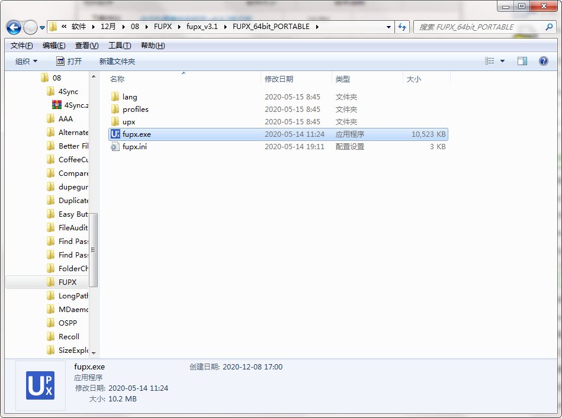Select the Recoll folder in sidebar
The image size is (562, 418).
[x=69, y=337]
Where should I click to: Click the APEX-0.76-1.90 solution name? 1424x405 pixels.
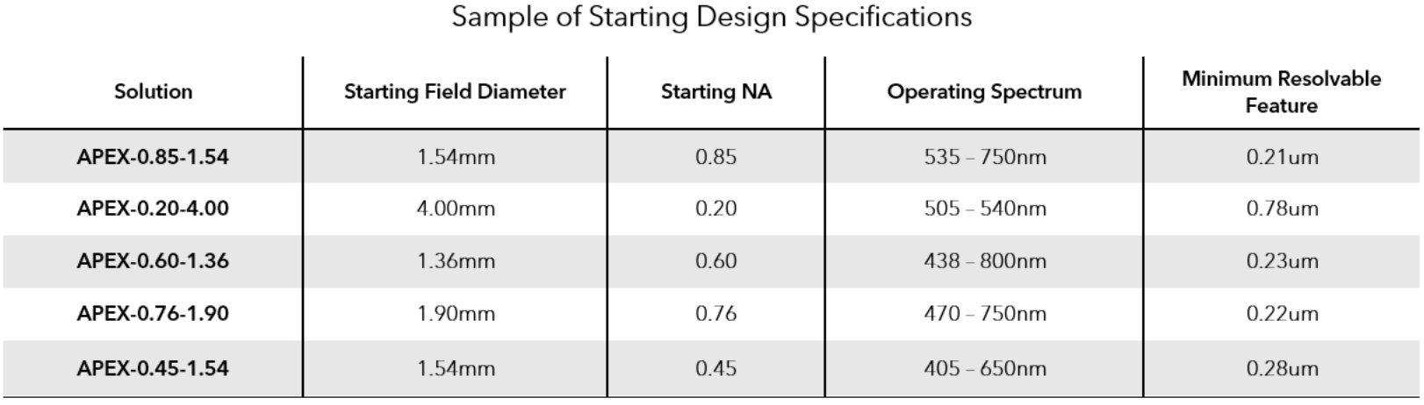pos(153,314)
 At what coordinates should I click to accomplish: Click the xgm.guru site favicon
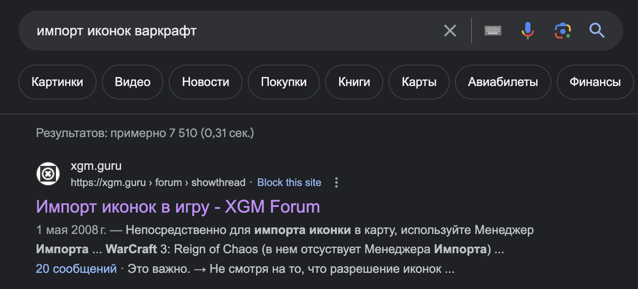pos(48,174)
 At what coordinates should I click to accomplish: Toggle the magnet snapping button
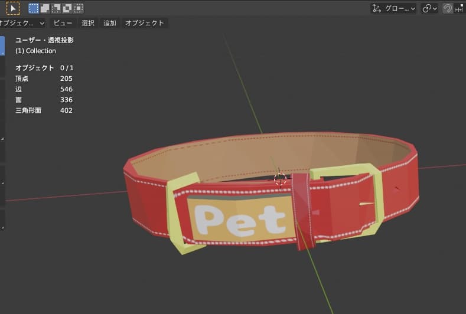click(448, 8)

+ + + + +

■ Required work ■
From the line holding "At what coordinates should I click to accomplish: Click" to the last line of the listing, please output each line exactly as it stands. Pictures stay out of the copy.

■ Task result ■
 At what coordinates should I click to accomplish: Click the xgm.guru site favicon
pos(48,174)
 At what coordinates should I click to accomplish: Toggle the magnet snapping button
click(448, 8)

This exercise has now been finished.